**DESCRIPTION OF THE TASK**
Each line of the data that mentions the string "help" needs to be identified and copied.

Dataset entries
• • • •

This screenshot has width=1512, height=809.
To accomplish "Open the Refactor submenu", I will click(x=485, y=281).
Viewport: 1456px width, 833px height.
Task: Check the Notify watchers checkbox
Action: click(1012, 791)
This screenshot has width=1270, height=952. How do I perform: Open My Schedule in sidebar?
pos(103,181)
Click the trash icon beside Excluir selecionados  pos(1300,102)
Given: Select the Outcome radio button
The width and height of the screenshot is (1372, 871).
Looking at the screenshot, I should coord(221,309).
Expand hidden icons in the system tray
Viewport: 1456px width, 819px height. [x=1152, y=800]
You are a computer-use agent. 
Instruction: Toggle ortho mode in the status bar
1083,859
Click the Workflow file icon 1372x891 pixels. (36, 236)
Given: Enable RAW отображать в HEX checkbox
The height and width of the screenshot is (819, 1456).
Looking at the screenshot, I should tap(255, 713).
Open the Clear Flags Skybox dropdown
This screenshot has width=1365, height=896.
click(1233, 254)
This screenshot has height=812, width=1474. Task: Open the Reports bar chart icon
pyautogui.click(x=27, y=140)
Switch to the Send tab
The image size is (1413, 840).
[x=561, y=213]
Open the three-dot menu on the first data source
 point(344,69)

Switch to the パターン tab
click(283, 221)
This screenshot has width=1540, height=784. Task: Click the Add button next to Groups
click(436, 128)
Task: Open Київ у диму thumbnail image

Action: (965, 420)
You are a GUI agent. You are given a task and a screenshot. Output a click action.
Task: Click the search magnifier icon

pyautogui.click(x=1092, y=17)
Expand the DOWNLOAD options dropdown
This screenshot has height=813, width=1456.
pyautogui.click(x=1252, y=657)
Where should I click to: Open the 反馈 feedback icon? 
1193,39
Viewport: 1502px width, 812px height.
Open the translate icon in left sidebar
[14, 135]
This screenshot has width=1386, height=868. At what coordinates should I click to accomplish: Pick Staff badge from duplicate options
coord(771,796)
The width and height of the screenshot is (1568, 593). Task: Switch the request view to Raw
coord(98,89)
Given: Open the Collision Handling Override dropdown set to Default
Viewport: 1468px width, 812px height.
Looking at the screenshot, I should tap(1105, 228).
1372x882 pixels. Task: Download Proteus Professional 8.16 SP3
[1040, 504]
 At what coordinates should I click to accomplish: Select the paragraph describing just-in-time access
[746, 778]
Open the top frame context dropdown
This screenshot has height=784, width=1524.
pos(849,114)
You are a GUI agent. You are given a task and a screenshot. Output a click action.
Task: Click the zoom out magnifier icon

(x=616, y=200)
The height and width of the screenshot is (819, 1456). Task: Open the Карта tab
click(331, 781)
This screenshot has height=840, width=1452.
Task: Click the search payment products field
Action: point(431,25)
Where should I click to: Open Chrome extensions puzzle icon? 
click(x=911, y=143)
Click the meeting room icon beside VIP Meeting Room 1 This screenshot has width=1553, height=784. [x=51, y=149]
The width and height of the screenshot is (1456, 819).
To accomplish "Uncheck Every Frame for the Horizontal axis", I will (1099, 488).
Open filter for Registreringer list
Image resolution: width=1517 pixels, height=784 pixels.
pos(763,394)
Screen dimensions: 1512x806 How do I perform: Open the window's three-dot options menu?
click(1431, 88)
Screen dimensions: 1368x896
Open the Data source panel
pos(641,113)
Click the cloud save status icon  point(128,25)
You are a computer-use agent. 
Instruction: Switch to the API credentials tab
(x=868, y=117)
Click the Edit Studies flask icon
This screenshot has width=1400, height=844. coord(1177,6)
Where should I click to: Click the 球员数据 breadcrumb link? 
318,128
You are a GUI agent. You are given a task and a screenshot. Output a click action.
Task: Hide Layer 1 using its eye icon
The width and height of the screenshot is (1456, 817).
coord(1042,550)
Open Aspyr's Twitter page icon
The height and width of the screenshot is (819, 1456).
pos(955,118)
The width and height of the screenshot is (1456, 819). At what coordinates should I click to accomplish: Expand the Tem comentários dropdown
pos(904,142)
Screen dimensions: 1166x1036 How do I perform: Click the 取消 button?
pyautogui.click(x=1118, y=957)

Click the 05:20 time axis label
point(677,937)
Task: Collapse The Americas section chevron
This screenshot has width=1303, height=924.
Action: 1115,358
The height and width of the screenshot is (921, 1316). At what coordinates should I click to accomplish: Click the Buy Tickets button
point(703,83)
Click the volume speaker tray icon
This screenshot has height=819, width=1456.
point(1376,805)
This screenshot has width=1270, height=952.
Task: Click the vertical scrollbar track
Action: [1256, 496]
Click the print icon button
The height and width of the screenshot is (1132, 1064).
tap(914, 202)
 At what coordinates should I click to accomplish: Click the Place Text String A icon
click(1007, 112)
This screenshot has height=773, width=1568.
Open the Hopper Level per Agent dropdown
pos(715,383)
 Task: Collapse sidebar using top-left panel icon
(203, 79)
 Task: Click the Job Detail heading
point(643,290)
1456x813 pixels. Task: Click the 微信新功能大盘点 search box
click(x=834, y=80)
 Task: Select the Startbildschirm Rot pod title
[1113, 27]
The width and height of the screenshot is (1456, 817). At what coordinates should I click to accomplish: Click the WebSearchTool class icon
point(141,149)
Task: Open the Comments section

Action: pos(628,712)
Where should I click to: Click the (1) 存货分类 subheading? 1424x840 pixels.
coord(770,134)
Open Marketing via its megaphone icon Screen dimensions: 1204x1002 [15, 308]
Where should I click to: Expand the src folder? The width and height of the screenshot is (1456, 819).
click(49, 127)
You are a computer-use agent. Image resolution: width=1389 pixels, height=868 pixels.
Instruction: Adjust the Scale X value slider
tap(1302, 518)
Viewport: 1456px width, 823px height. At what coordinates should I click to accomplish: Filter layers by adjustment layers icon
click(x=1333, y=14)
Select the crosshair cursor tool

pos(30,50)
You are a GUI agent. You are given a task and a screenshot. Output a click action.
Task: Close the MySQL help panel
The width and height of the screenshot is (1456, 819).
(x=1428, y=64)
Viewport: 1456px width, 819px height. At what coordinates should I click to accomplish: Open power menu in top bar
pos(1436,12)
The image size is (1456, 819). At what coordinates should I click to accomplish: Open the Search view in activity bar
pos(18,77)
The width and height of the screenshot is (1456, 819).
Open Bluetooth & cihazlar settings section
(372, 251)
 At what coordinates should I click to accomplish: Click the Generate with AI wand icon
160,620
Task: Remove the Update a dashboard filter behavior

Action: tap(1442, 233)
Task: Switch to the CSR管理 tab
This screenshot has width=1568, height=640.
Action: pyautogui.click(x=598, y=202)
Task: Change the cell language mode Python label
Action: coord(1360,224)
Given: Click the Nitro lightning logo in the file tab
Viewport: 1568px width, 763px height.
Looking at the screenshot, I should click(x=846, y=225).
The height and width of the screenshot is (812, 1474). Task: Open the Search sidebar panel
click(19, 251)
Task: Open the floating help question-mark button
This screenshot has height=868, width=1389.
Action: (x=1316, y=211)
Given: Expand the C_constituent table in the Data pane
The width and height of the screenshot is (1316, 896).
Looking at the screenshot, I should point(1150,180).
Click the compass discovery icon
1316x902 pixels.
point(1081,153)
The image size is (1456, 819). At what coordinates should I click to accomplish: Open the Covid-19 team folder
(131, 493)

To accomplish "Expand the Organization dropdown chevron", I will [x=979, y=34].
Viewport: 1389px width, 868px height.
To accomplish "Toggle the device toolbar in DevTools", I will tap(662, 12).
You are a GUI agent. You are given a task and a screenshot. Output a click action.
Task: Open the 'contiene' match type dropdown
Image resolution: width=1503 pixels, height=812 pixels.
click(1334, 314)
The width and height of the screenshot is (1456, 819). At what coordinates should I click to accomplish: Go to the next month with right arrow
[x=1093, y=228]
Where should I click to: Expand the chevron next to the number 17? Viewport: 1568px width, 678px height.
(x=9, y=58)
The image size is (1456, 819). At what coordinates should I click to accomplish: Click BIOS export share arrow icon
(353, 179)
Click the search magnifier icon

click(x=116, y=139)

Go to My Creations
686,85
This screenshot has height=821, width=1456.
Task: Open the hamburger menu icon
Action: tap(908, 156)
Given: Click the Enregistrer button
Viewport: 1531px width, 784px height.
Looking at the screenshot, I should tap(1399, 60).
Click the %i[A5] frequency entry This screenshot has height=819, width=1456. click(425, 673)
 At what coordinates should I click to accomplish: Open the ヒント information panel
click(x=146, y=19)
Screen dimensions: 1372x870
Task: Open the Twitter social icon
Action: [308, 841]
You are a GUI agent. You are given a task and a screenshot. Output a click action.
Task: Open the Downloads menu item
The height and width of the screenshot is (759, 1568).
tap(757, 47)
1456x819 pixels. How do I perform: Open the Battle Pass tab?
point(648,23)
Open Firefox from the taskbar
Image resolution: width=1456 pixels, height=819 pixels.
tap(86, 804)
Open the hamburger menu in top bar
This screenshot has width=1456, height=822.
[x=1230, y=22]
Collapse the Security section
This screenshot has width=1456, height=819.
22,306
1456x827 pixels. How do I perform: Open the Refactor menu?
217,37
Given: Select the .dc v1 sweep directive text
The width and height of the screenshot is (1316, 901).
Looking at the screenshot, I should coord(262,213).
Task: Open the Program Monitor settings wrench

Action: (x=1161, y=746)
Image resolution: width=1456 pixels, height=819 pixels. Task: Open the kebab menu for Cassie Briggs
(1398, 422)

• • • •

**RESULT OF THE TASK**
Task: Close the MySQL help panel
Task: Open the floating help question-mark button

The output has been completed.